Long before visitors came for tastings, the Douro was harsh, remote wine country where farming was more like survival than craft. Then the Cistercian monks arrived. They carved terraces into sheer schist cliffs, experimented with grape varieties, and set in motion the winemaking culture that would eventually give birth to Port. By the 1500s, their wines were already traveling downriver to Porto, where merchants with global ambitions were waiting.
Porto has always been an outward-looking city. Its wine found eager customers on ships heading toward Africa, Asia, and Brazil, but it was the English who made it legendary. They wanted richer, more stable wines that could survive a long sea voyage. Douro winemakers responded by extending fermentation and eventually fortifying the wine with brandy. The result was bold, sweet, and practically indestructible ‘port’.
The boom years of commerce were glorious, chaotic, and occasionally a bit shady. So, in 1756 the reformist Marquis of Pombal stepped in, creating the world’s first demarcated wine region. It didn’t stop the English from thriving and making money, but it did impose order on the industry, and in doing so cemented Port as one of Europe’s most regulated wines.
One of the joys of a research trip for Trufflepig is that professional curiosity doubles as permission to taste, and on my recent trip I did some dedicated drinking (sorry, ‘research’). So, if you take a trip with us to Porto and out into the Douro valley what should be your tipple?
The most accessible introduction is Ruby, the classic crowd-pleaser. Bright with blackberry and cherry, vibrantly sweet, and aged just a few years in steel or large wooden vats to preserve its colour and freshness, it’s the Port equivalent of a youthful grin. Its upgraded sibling, Ruby Reserve, brings a bit more polish without losing the exuberant fruit.
At the opposite end of the scale is Tawny, an elegant chameleon. Aged slowly in oak, it shifts from amber to mahogany with notes of caramel, nuts, and dried figs. Time is its secret weapon: 10, 20, 30, even 40 years whispering gently through the wood as it ages.

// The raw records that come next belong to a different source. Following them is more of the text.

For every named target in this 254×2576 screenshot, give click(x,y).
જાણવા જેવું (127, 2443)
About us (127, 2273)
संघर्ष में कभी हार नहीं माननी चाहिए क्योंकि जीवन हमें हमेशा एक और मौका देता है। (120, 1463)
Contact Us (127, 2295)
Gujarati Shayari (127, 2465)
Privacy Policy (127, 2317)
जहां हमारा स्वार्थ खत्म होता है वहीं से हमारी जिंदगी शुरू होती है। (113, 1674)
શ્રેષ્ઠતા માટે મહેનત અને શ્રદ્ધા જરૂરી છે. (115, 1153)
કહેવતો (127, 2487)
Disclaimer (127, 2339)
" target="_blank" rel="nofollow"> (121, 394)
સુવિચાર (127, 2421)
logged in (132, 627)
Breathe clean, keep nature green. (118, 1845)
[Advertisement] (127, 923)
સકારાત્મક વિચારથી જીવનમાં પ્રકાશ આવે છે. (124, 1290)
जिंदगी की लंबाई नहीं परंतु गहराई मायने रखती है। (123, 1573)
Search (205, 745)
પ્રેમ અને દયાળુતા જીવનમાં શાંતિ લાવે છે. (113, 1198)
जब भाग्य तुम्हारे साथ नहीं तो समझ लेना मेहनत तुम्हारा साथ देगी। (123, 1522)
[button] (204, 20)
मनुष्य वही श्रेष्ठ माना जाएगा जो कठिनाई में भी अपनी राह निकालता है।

White Port often surprises newcomers. Made from white grapes, it can be crisp and citrus or rich and honeyed depending on how long it’s aged. A dry White Port with tonic is as much a Porto aperitif staple as a ‘Spritz’ is in Italy, while the sweeter versions proudly hold their own alongside foie gras or salted cod.
Then there is Vintage, the undisputed king. Only declared in exceptional years, it’s bottled young after a short time in wood, then left to slumber for decades, evolving like a great Bordeaux. It is powerful, structured, and meant for monumental moments.
For most people though the more approachable (and budget friendly) gateway to that magic is LBV, or Late Bottled Vintage. Made from a single harvest and aged in wood for four to six years, it’s smoother and more immediately generous than true Vintage, with lush plum and black cherry notes edged with spice. Think of it as Vintage’s charismatic younger sibling.
And finally there’s Rosé, a fun-loving newcomer. Created with brief skin contact to retain a blush-pink shade, stored in stainless steel, and packed with strawberry and raspberry freshness, it’s a Port for the cocktail age, best enjoyed young, preferably over ice, and ideally in the sunshine.
Because Port is more than a drink. It’s the story of a valley carved out of stone, of monks and merchants, of empires and earthquakes, and of tradition meeting reinvention. And because sitting by the Douro River at dusk with a glass in hand remains one of Europe’s great pleasures—timeless, atmospheric, and uniquely Porto.